Hessens Ministerpräsident Boris Rhein hat sich gegen einen Abbruch der von Antisemitismus-Vorwürfen überschatteten documenta fifteen in Kassel ausgesprochen. «Die Forderung, man müsse die documenta abbrechen, bringt uns nicht weiter», sagte der CDU-Politiker am Donnerstag im Interview der «Hessischen Niedersächsischen Allgemeinen» (HNA). Ein Abbruch würde das Ende der Weltkunstausstellung bedeuten, erklärte er.

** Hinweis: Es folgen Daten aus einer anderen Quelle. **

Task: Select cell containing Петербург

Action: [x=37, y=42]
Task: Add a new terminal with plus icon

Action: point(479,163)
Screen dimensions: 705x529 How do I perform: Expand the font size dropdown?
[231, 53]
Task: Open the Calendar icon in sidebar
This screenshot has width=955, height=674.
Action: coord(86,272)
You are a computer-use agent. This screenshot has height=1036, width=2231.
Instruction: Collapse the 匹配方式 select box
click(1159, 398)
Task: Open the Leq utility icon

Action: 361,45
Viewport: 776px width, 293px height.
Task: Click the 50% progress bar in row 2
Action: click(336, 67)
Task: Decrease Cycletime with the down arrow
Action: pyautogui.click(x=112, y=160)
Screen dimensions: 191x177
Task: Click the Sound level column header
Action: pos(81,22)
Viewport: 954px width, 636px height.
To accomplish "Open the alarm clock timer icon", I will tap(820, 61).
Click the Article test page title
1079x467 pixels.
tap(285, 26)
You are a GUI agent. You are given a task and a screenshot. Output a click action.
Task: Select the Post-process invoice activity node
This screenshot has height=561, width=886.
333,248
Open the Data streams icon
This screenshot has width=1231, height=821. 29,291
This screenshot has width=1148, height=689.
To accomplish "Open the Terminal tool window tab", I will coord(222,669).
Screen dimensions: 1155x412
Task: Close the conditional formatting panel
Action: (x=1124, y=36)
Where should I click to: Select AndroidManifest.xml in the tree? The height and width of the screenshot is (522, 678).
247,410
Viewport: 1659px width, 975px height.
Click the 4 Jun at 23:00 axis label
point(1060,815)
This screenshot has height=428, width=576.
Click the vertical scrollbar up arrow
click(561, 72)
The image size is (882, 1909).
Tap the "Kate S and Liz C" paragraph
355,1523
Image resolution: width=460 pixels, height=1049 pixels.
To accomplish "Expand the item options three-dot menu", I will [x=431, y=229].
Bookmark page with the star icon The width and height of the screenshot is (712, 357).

Antisemitische Bildsprache habe auf keiner Kunstausstellung etwas zu suchen, betonte Rhein. Von besonderer Bedeutung sei nun die Arbeit des von den Gesellschaftern benannten Expertengremiums. Die sieben von der Stadt Kassel und dem Land Hessen ausgewählten Wissenschaftlerinnen und Wissenschaftler sollen die documenta bei der Aufarbeitung des Eklats beraten. «Wichtig ist jetzt, dass die Experten mit den Kuratoren und der Generaldirektion darüber diskutieren, was geht und was nicht», erklärte Rhein. Nach allem, was bisher passiert sei, seien Kuratoren und Generaldirektion sehr gut beraten, sich auf das hochkarätig besetzte Expertengremium einzulassen.
Rhein verteidigte die documenta zugleich gegen einen Generalverdacht. Schätzungsweise 99,9 Prozent derer, die auf der documenta fifteen ihre Kunst ausstellten, seien keine Antisemiten und zeigten auch keine antisemitische Bildsprache. «Man muss deutlich machen, dass wir keine völlig aus den Fugen geratene documenta haben, die quasi gezielt den Versuch unternimmt, durch irgendwelche Tricks eine Festlegung deutscher Vergangenheitsbewältigung zu erschüttern», unterstrich der Ministerpräsident.
Bereits seit Jahresbeginn kursieren Antisemitismus-Vorwürfe gegen die documenta. Kurz nach der Eröffnung der Ausstellung war ein Banner mit judenfeindlichen Motiven entdeckt und abgebaut worden. Zuletzt sorgten als antisemitisch kritisierte Darstellungen in einer Broschüre für eine Welle der Kritik.